**What this exercise asks:**
1. Can you condense the paragraph in the wordfreq documentation that begins "wordfreq uses the Python package regex" into a short list that keeps its main facts?
2. Can you continue the wordfreq documentation from the point where it stops?

**Document extract:**
○ ○ ○ ○

Some languages provide 'large' wordlists, including words with a Zipf frequency between 1.0 and 3.0. These are available in 14 languages that are covered by enough data sources.

Other functions

tokenize(text, lang) splits text in the given language into words, in the same way that the words in wordfreq's data were counted in the first place. See Tokenization.

top_n_list(lang, n, wordlist='best') returns the most common n words in the list, in descending frequency order.

>>> from wordfreq import top_n_list
>>> top_n_list('en', 10)
['the', 'to', 'and', 'of', 'a', 'in', 'i', 'is', 'for', 'that']

>>> top_n_list('es', 10)
['de', 'la', 'que', 'el', 'en', 'y', 'a', 'los', 'no', 'un']

iter_wordlist(lang, wordlist='best') iterates through all the words in a wordlist, in descending frequency order.

get_frequency_dict(lang, wordlist='best') returns all the frequencies in a wordlist as a dictionary, for cases where you'll want to look up a lot of words and don't need the wrapper that word_frequency provides.

available_languages(wordlist='best') returns a dictionary whose keys are language codes, and whose values are the data file that will be loaded to provide the requested wordlist in each language.

get_language_info(lang) returns a dictionary of information about how we preprocess text in this language, such as what script we expect it to be written in, which characters we normalize together, and how we tokenize it. See its docstring for more information.

random_words(lang='en', wordlist='best', nwords=5, bits_per_word=12) returns a selection of random words, separated by spaces. bits_per_word=n will select each random word from 2^n words.

If you happen to want an easy way to get a memorable, xkcd-style password with 60 bits of entropy, this function will almost do the job. In this case, you should actually run the similar function random_ascii_words, limiting the selection to words that can be typed in ASCII. But maybe you should just use xkpa.

Tokenization

wordfreq uses the Python package regex, which is a more advanced implementation of regular expressions than the standard library, to separate text into tokens that can be counted consistently. regex produces tokens that follow the recommendations in Unicode Annex #29, Text Segmentation, including the optional rule that splits words between apostrophes and vowels.

There are exceptions where we change the tokenization to work better with certain languages:

In Arabic and Hebrew, it additionally normalizes ligatures and removes combining marks.

○ ○ ○ ○

**Stored rows:**
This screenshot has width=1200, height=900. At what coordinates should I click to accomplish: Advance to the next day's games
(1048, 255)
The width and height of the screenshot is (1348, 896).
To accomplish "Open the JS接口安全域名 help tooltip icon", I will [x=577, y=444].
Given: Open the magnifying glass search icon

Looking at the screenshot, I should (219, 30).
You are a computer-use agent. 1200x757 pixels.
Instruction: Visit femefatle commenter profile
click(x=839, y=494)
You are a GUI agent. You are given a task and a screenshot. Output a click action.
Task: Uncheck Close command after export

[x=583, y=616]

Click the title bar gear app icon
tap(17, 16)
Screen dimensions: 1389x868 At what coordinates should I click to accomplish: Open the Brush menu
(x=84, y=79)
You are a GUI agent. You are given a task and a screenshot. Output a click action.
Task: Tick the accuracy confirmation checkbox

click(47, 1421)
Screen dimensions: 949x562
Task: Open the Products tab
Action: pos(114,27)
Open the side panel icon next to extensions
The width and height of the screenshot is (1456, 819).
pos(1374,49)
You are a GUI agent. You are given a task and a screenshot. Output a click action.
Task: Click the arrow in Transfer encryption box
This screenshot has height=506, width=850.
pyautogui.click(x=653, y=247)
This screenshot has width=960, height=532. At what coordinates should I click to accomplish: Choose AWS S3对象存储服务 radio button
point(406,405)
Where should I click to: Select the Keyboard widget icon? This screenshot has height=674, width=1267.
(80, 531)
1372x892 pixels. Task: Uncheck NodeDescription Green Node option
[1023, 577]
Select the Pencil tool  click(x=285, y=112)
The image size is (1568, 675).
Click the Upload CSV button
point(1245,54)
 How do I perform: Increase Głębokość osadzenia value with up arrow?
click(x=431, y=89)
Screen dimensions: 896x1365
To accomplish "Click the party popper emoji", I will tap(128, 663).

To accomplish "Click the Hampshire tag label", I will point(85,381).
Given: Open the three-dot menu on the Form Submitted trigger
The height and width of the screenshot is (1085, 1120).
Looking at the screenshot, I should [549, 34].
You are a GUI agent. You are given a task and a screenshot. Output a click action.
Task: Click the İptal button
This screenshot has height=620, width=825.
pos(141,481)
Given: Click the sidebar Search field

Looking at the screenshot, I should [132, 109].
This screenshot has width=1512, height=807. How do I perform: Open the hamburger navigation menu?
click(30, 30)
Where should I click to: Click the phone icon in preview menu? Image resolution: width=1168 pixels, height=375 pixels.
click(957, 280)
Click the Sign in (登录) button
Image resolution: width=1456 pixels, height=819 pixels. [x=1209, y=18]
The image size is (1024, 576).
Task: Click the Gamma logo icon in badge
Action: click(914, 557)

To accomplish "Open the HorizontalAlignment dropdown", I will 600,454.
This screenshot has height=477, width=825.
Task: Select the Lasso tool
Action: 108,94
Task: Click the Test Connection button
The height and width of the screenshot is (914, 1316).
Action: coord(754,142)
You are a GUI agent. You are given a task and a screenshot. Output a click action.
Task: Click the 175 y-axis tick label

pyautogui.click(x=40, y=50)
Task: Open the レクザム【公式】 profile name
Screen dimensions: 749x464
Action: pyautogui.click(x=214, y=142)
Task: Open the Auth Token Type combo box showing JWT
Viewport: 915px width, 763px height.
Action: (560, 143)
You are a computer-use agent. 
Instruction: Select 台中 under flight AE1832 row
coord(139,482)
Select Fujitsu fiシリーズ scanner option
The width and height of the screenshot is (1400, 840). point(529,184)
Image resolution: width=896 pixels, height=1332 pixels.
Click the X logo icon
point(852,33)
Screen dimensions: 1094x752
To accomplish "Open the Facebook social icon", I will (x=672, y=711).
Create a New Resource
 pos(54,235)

○ ○ ○ ○

**The responses:**
1.
- wordfreq uses the Python package regex, which implements regular expressions more fully than the standard library does.
- It uses regex to split text into tokens that can be counted consistently.
- These tokens follow the recommendations in Unicode Annex #29, Text Segmentation.
- This includes the optional rule that splits words between apostrophes and vowels.

2.
In Japanese and Korean, instead of using the regex library, it uses the external library mecab-python3. This is an optional dependency of wordfreq, and compiling it requires the libmecab-dev system package to be installed.
In Chinese, it uses the external Python library jieba, another optional dependency.
While the @ sign is usually considered a symbol and not part of a word, wordfreq will allow a word to end with "@" or "@s". This is one way of writing gender-neutral words in Spanish and Portuguese.

When wordfreq's frequency lists are built in the first place, the words are tokenized according to this function.

>>> from wordfreq import tokenize
>>> tokenize('l@s niñ@s', 'es')
['l@s', 'niñ@s']
>>> zipf_frequency('l@s', 'es')
3.03

Because tokenization in the real world is far from consistent, wordfreq will also try to deal gracefully when you query it with texts that actually break into multiple tokens:

>>> zipf_frequency('New York', 'en')
5.32
>>> zipf_frequency('北京地铁', 'zh')  # "Beijing Subway"
3.29

The word frequencies are combined with the half-harmonic-mean function in order to provide an estimate of what their combined frequency would be. In Chinese, where the word breaks must be inferred from the frequency of the resulting words, there is also a penalty to the word frequency for each word break that must be inferred.

This method of combining word frequencies implicitly assumes that you're asking about words that frequently appear together. It's not multiplying the frequencies, because that would assume they are statistically unrelated. So if you give it an uncommon combination of tokens, it will hugely over-estimate their frequency:

>>> zipf_frequency('owl-flavored', 'en')
3.3

Multi-script languages

Two of the languages we support, Serbian and Chinese, are written in multiple scripts. To avoid spurious differences in word frequencies, we automatically transliterate the characters in these languages when looking up their words.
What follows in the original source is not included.